Put each line of the listing below into a JSON list of strings, one string per line, skipping blank lines and leaving out the pictures.

%%

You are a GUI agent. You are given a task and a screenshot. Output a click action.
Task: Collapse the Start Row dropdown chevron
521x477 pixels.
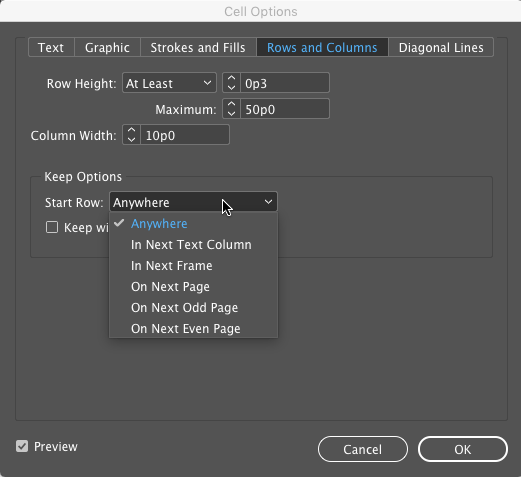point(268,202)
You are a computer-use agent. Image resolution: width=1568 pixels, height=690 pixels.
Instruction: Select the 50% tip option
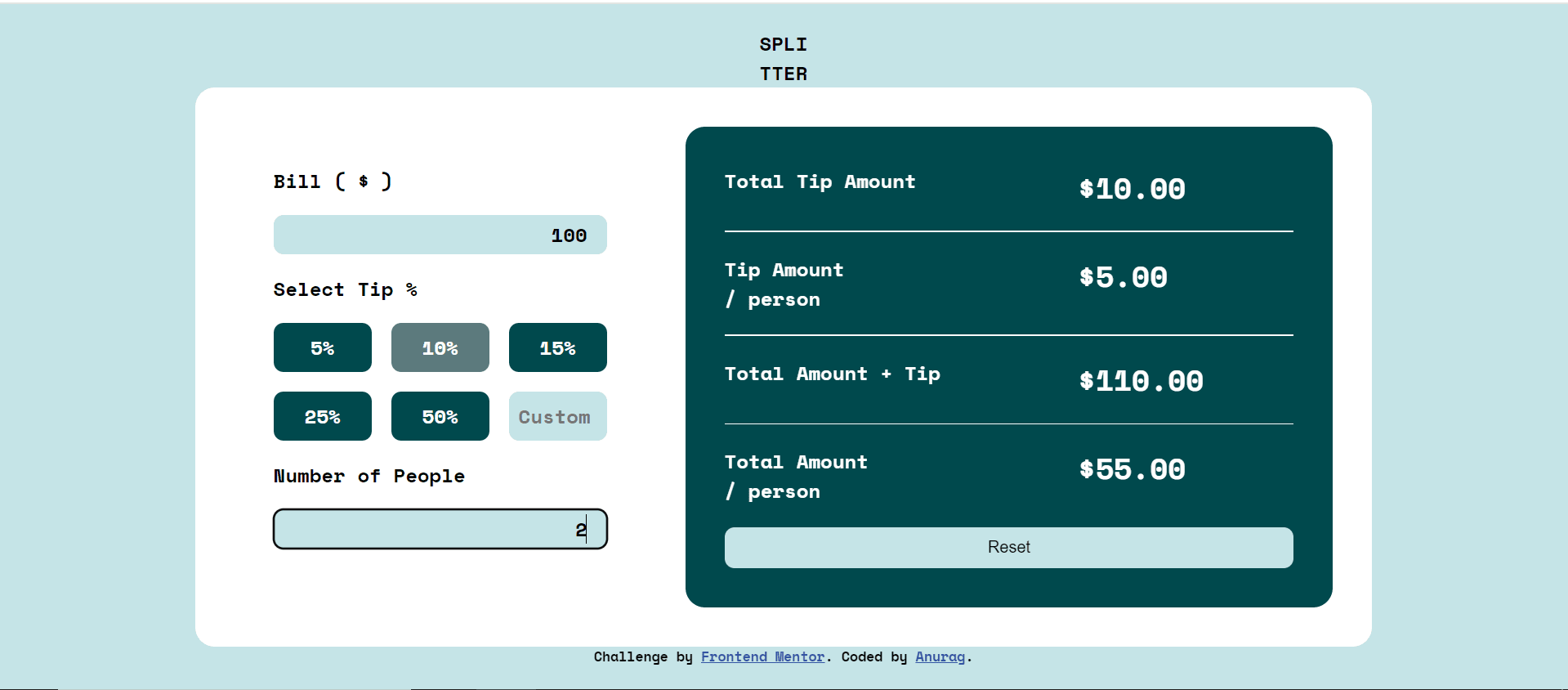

%%

The answer:
[
  "You are a GUI agent. You are given a task and a screenshot. Output a click action.",
  "Task: Collapse the Start Row dropdown chevron",
  "521x477 pixels.",
  "point(268,202)",
  "You are a computer-use agent. Image resolution: width=1568 pixels, height=690 pixels.",
  "Instruction: Select the 50% tip option"
]